PAGE EXCERPT:
--- begin ---
Thanks! Another cel so I think I might just drive the car through their front door tomorrow and leave it there.


----------



## money_man (Feb 25, 2014)

You're having horrible luck. I have 10k miles on my ctd and have yet to have a single issue. 

Go on the BMW forums, Germany isn't building cars like they used to ever since the luxury car brands sold out and started making cheaper vehicles to suit less wealthy customers


Sent from the sexy electrician


----------



## MilTownSHO (Oct 9, 2013)

Funny how that works, I'm at 36k and some change with no issues and have run two different tunes.


----------



## money_man (Feb 25, 2014)

I want a tune something awful but I don't know how picky my dealership is about them. 


Sent from the sexy electrician


----------



## MilTownSHO (Oct 9, 2013)

money_man said:


> I want a tune something awful but I don't know how picky my dealership is about them.


Dealer isn't going to know unless you tell them. Remove the tune before you take it in for service.

They aren't going to find it unless they really dig.


----------



## money_man (Feb 25, 2014)

I thought somewhere on here someone mentioned the computer keeps track of how many flashes have been done?
--- end ---
DATA BLOCK:
--- begin ---
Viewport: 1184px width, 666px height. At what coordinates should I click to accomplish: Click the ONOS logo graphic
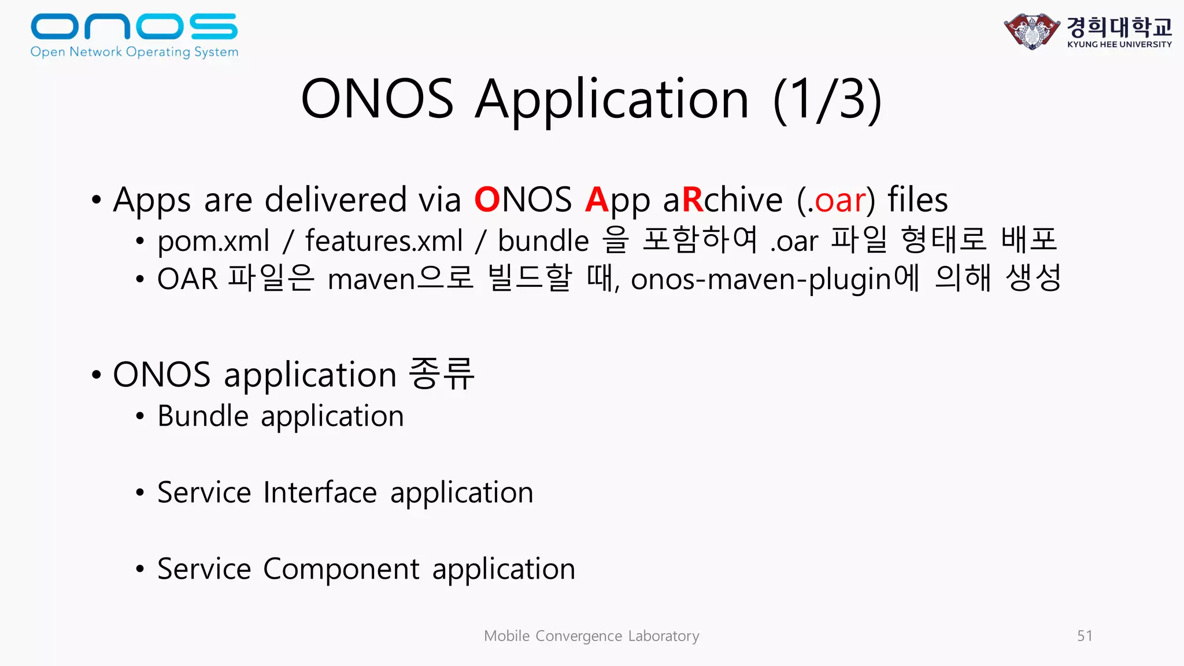(x=134, y=27)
--- end ---
DIRECTIVES:
1) For each statement below, say whether it agrees with the forum thread, answering yes or no and quoting the exact words of the thread that decide it. (a) money_man reports 10k miles on his car without any problems. (b) MilTownSHO says the dealer will find the tune during routine service. (c) MilTownSHO has run three different tunes.
2) Transcribe part of the forum thread, starting at the words "Go on the BMW" and stopping after the words "two different tunes.".

OUTPUTS FOR THE TASKS:
1)
(a) Yes: "I have 10k miles on my ctd and have yet to have a single issue."
(b) No: "They aren't going to find it unless they really dig."
(c) No: "have run two different tunes."

2)
Go on the BMW forums, Germany isn't building cars like they used to ever since the luxury car brands sold out and started making cheaper vehicles to suit less wealthy customers


Sent from the sexy electrician


----------



## MilTownSHO (Oct 9, 2013)

Funny how that works, I'm at 36k and some change with no issues and have run two different tunes.